◆ **The data**
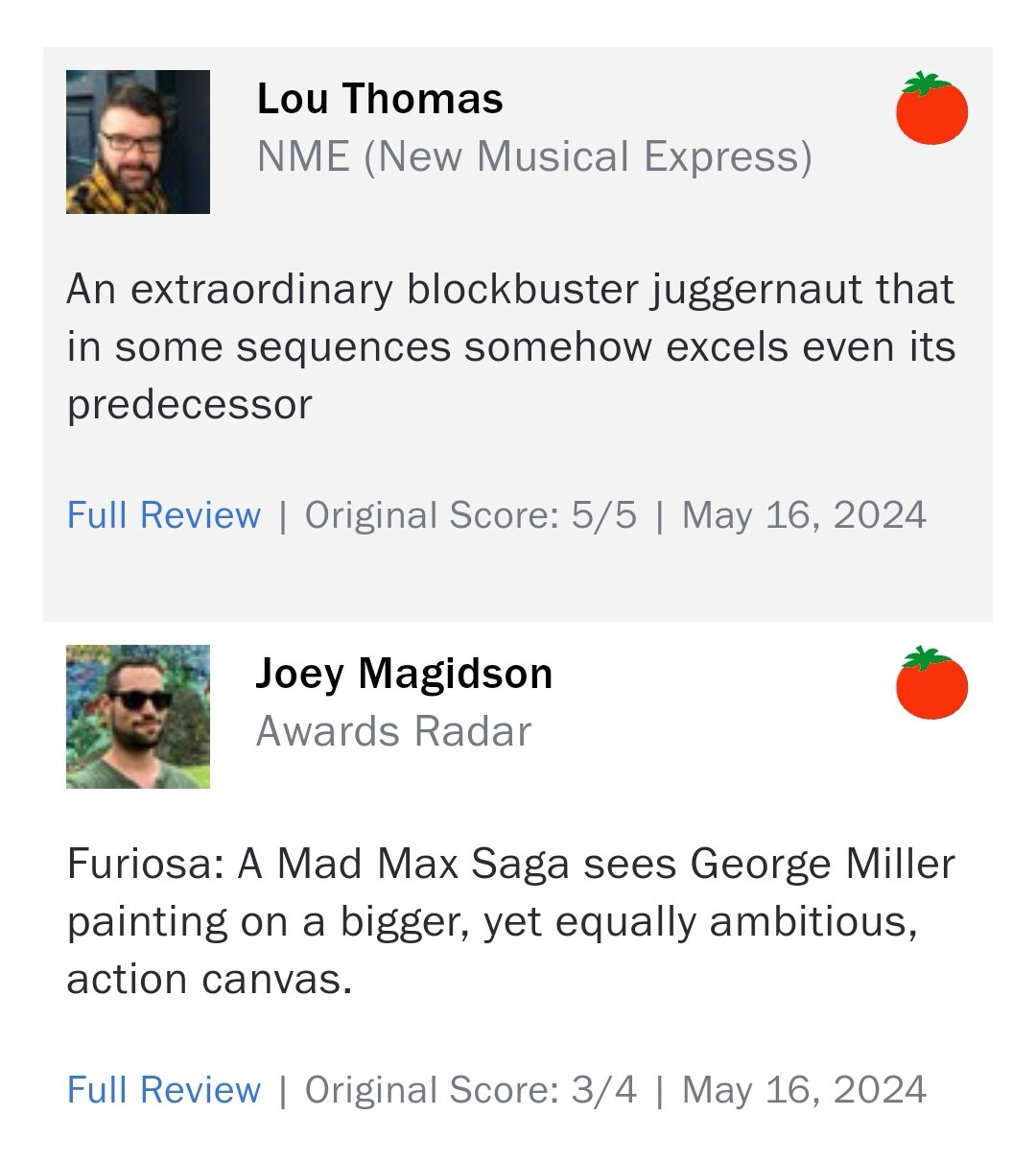The height and width of the screenshot is (1163, 1036).
Task: Click the May 16, 2024 date on Lou Thomas's review
Action: tap(804, 515)
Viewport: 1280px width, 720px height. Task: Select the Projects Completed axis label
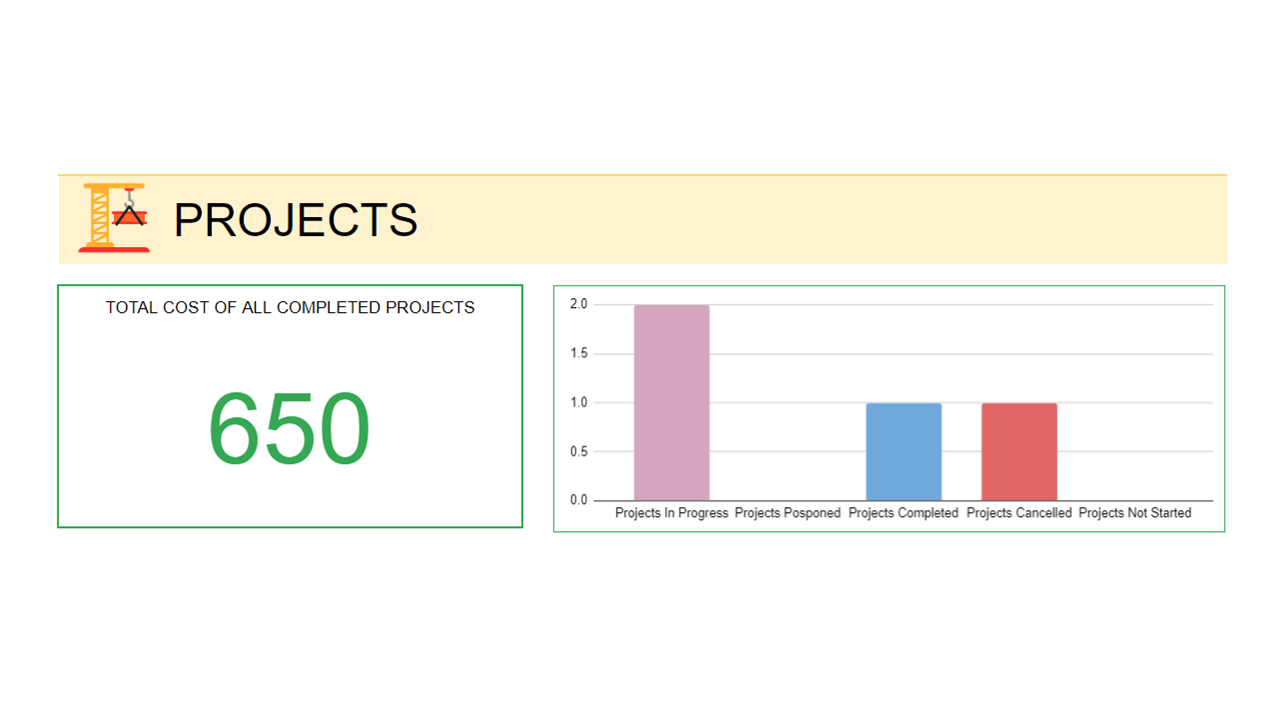tap(904, 513)
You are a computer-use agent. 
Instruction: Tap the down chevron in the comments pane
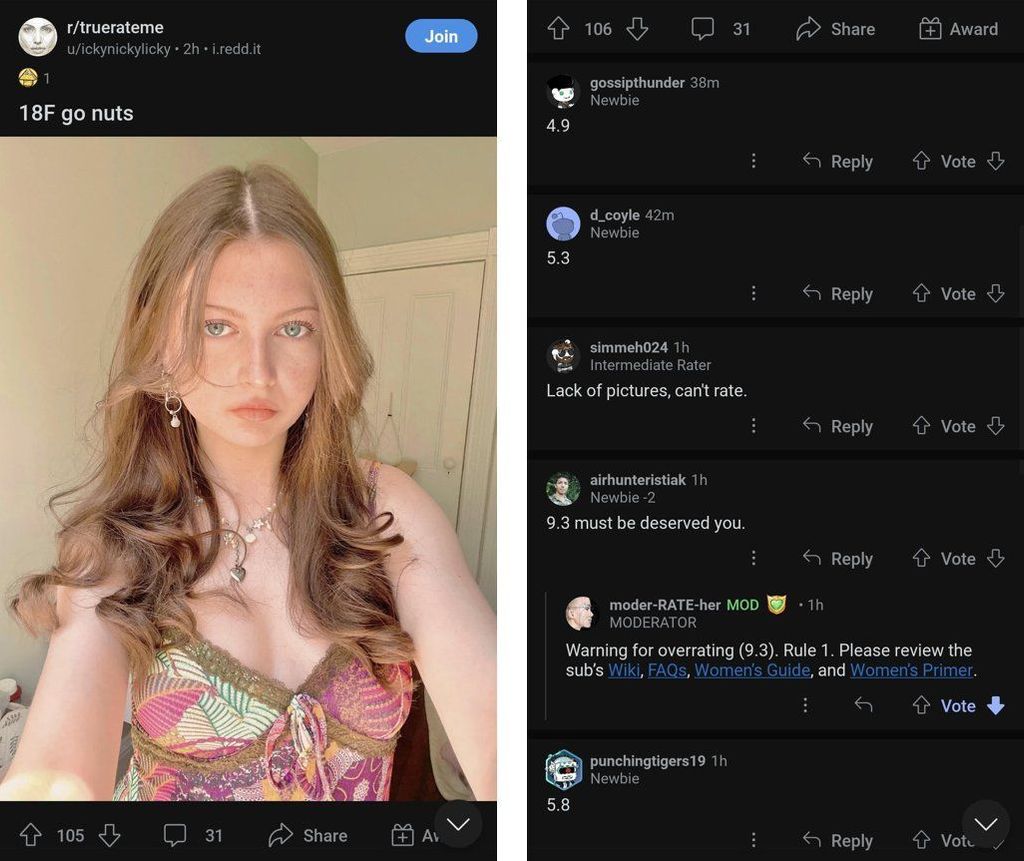click(986, 824)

◆ **Task brief**
Beginning with the line that contains "Instruction: Tap the" and ending with the last line of the data above, output those lines exactly and nothing more, without any pictures.

◆ **Output of the exercise**
Instruction: Tap the down chevron in the comments pane
click(986, 824)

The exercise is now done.